Babamın da gülümsediğini gördüm. Araba hareket etmeye başladığı için dümdüz karşıya bakıyordu ama bu dudaklarının kıvrıldığını görmeme engel olmamıştı. Fakat gülümseyişinin benimkiyle aynı olduğunu savunamazdım. Ben gerçekten gülümsemiştim, oysa babamın gülümsemesinde koca bir burukluk saklıydı.

Annemi andığım anlarda hep yaptığı gibi bakışları anlamlandırmakta zorlandığım buğulara karışmış, kendisi düşüncelerinde gezinirken beni kendi düşüncelerimle baş başa bırakmıştı.

İki hafta kadar önce eşleştirmesini yaptığım için arabayı müzikle doldurmam telefonumdan bir iki yere basmamla kolayca gerçekleşmişti. Neredeyse onuncu şarkının ortalarındayken artık araba yavaşlamış ve sonunda da durmuştu.

Daha önce Korel’le birlikte geldiğim polis merkezinin önündeydik. Arabadan inerken çantamı da kavrayıp omuzuma astım.

Yol boyunca hiç sesini duymadığım için babam konuştuğunda direkt ona dönmüştüm kıstığım gözlerimle. “Nereye koştur koştur, gelir misin yanıma?”

Girişi bildiğim için oraya yönelecektim aslında ama babam bu fikrimi beğenmişe benzemiyordu. İtiraz etmeden yanına gidip ayağımdaki rahat spor ayakkabılar sayesinde acısız şekilde yerimde sallandım. “Geldim.”

“Elimi de tut, kaybolma içeri girince.”

Kaybolmayacağımı ikimiz de biliyorduk ancak bu benim elini tutma teklifini geri çevirmek gibi bir aptallık yapacağım anlamına gelmiyordu.
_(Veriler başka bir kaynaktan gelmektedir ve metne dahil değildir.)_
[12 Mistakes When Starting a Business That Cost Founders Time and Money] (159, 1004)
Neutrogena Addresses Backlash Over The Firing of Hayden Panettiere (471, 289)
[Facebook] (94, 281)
Elini tutup büyük avucunun içinde kendi elimin yok olmasına güldüğüm sırada içeri adımlamaya başlamıştık.

Dakikalar sonra artık amcamın bulunduğu kattaydık. Babam direkt olarak odasına doğru yönelecekken gözüme çarpan tanıdık yüz adımlarımı yavaşlatmama ve yerimde biraz dönmeme sebep oldu.

“Korel?” diyerek yanılmadığımı kendime kanıtlamak için konuştum. Yanımızdan geçmekte olan kişinin o olduğunu, ismini söylediğim anda durmasıyla kesinleştirmiştim.

İsmini kimden duyduğunu görünce yüzünde alışkın olduğum hoş bir gülümseme belirdi. Ancak birkaç saniye içinde gülümsemesi dağılmış ve yerine hafif endişeli, sorgu dolu bir ifade gelmişti. “Bir sorun yok değil mi?”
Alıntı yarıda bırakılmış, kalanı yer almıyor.